Текст для чтения:
Правозащитник: надо сделать так, чтобы заключенным работать в колонии было выгодно
Новым общественным омбудсменом по вопросам соблюдения прав предпринимателей, в отношении которых избрана мера пресечения, связанная с ограничением свободы, стал основатель одной из первых компаний по производству светодиодных светильников, фигурант "списка Титова" Юрий Осипенко. Он продолжит работу в этом качестве в команде уполномоченного при президенте РФ по защите прав предпринимателей Бориса Титова. О своих новых обязанностях, идеях о том, как обеспечить соблюдение прав предпринимателей, оказавшихся в СИЗО, а также о первых шагах на новом посту правозащитник рассказал в интервью ТАСС.
— Юрий Владимирович, вы стали омбудсменом по вопросам предпринимателей, оказавшихся в местах лишения свободы и СИЗО. Расскажите, пожалуйста, чем будете заниматься в этой должности.
— Я и до назначения на этот пост занимался помощью предпринимателям. Когда суд признавал виновным человека и решение вступало в силу, я занимался вопросами соблюдения его прав, трудоустройства в колонии, помощью в получении УДО или замены неотбытой части наказания более мягким видом наказания.
Новая должность будет называться "общественный представитель по вопросам соблюдения прав предпринимателей, в отношении которых избрана мера пресечения, связанная с ограничением свободы, а также предпринимателей, отбывающих наказание в местах лишения свободы". Вот представьте: бизнесмена задерживают на 48 часов до решения вопроса об аресте. Если он обращается в аппарат бизнес-омбудсмена Бориса Титова, то для меня и моей команды будет стоять задача максимально быстро сформировать первоначальную правовую позицию исходя из имеющихся данных. Чтобы Борис Юрьевич мог оперативно принять решение о том, в компетенции ли уполномоченного работа по такому обращению. У аппарата уполномоченного есть определенная позиция: мошенников мы не защищаем, поскольку иногда, к сожалению, некие недобросовестные лица, создавая видимость предпринимательской деятельности, совершают преступления и должны за это нести наказание. И я должен предоставить все необходимые выводы и данные, чтобы он мог составить максимально объективное мнение о ситуации.

Записи набора данных:
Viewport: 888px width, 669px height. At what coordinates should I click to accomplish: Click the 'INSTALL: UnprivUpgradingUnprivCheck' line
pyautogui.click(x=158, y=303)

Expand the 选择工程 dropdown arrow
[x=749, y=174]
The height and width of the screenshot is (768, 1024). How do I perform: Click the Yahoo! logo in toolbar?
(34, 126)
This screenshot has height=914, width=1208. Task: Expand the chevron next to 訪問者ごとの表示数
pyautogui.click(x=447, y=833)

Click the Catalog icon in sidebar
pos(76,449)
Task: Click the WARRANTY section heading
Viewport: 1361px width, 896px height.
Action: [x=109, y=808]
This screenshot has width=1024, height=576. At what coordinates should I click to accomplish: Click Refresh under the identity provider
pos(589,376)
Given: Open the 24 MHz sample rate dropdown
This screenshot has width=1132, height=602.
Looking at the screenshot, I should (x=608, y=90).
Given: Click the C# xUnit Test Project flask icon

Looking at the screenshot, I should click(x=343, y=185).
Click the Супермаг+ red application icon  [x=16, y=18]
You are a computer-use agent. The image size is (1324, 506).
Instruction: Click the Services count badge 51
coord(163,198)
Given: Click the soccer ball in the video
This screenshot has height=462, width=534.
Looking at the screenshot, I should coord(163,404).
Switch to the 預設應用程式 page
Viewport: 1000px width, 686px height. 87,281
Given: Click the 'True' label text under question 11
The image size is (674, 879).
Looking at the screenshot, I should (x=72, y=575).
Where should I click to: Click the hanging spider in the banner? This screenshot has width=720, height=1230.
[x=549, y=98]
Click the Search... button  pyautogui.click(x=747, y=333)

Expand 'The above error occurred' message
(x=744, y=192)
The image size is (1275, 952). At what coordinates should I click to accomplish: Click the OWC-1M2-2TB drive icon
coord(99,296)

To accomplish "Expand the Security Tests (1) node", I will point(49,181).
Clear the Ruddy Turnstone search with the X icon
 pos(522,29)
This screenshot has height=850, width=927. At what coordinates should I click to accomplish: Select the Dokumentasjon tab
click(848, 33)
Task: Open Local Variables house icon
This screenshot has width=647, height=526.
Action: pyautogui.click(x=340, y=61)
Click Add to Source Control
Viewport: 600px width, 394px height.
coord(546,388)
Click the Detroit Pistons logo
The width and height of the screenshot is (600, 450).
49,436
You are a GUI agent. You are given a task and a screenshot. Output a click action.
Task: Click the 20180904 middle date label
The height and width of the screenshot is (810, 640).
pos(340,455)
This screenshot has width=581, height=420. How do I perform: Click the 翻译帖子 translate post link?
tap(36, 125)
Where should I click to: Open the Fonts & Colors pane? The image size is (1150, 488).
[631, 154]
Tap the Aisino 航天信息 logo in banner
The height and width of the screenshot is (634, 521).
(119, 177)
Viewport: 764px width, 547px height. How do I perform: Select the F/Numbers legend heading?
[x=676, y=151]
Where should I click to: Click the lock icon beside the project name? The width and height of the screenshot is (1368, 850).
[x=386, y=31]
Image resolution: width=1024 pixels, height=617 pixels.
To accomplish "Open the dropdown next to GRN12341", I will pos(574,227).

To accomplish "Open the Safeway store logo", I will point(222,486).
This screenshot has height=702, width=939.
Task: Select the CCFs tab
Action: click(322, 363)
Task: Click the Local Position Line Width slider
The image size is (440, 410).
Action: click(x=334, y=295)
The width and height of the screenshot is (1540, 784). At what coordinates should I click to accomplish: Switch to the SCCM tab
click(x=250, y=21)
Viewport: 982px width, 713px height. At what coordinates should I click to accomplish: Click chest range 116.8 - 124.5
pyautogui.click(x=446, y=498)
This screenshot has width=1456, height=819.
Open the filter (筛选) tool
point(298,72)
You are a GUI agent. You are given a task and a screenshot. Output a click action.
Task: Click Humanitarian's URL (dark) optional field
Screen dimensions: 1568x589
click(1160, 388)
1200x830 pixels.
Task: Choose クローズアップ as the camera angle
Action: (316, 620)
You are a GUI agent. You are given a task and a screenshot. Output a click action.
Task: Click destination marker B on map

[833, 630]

Задание:
Извлеките из интервью с правозащитником фрагмент, который открывается словами, содержащими «Правозащитник: надо сделать», и завершается словами «в этой должности.». Перенесите его без единого изменения.

Ответ:
Правозащитник: надо сделать так, чтобы заключенным работать в колонии было выгодно
Новым общественным омбудсменом по вопросам соблюдения прав предпринимателей, в отношении которых избрана мера пресечения, связанная с ограничением свободы, стал основатель одной из первых компаний по производству светодиодных светильников, фигурант "списка Титова" Юрий Осипенко. Он продолжит работу в этом качестве в команде уполномоченного при президенте РФ по защите прав предпринимателей Бориса Титова. О своих новых обязанностях, идеях о том, как обеспечить соблюдение прав предпринимателей, оказавшихся в СИЗО, а также о первых шагах на новом посту правозащитник рассказал в интервью ТАСС.
— Юрий Владимирович, вы стали омбудсменом по вопросам предпринимателей, оказавшихся в местах лишения свободы и СИЗО. Расскажите, пожалуйста, чем будете заниматься в этой должности.